## Written instruction 1
Reproduce verbatim the stretch of the Church Bell passage from "Image Courtesy of" through "Boston last week.".

## Page excerpt
○ ○ ○ ○ ○

Image Courtesy of WDICT
Church Bell
A few years ago, I discovered an unusual use for a pressure cooker. I took a thin copper pipe, flared one end slightly, curved the pipe into a "U" shape, and fitted it over the top vent of a pressure cooker. I put water in the cooker and brought it to a boil, and used the steam coming out of the copper pipe to froth and heat a cup of hot chocolate. A cheap alternative to an expensive espresso machine! And a lot better use of a pressure cooker than to make a bomb out of it, as the attackers did in Boston last week.
"He shall judge between the nations, and shall arbitrate for many peoples; they shall beat their swords into plowshares, and their spears into pruning hooks; nation shall not lift up sword against nation, neither shall they learn war any more." (Isaiah 2:4) It's a beautiful and inspiring vision of the possibility of peaceful resolution of conflict. Isaiah's imagination swings like a hammer on heated steel. It's spiritual alchemy, turning the leaden hate into golden hope.

○ ○ ○ ○ ○

## Written instruction 2
List every line of the records that contains the string "Select", treating uppercase and lowercase letters as distinct.

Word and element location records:
○ ○ ○ ○ ○

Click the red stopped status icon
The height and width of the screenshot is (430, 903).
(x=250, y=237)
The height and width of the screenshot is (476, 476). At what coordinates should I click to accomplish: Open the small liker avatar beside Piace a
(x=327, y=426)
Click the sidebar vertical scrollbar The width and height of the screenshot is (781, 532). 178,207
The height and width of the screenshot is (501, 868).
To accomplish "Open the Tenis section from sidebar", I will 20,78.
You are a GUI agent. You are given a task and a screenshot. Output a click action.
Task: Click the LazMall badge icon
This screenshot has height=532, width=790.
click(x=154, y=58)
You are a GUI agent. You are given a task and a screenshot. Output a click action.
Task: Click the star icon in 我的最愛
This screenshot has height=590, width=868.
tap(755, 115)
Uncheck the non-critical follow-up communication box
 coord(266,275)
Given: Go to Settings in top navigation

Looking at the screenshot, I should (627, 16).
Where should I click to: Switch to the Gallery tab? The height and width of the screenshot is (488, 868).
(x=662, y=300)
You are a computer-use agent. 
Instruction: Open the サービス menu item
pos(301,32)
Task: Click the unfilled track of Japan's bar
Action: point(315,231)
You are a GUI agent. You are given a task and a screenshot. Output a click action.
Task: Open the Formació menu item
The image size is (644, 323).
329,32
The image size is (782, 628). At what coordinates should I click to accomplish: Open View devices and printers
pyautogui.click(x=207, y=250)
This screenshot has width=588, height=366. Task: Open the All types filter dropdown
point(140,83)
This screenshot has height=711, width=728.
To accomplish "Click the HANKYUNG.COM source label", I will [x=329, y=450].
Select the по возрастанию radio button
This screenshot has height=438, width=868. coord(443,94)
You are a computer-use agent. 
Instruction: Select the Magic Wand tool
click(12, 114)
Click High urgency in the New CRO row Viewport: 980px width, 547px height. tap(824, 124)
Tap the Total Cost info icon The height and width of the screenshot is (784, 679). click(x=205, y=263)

○ ○ ○ ○ ○

## Correct result 1
Image Courtesy of WDICT
Church Bell
A few years ago, I discovered an unusual use for a pressure cooker. I took a thin copper pipe, flared one end slightly, curved the pipe into a "U" shape, and fitted it over the top vent of a pressure cooker. I put water in the cooker and brought it to a boil, and used the steam coming out of the copper pipe to froth and heat a cup of hot chocolate. A cheap alternative to an expensive espresso machine! And a lot better use of a pressure cooker than to make a bomb out of it, as the attackers did in Boston last week.

## Correct result 2
Select the по возрастанию radio button
Instruction: Select the Magic Wand tool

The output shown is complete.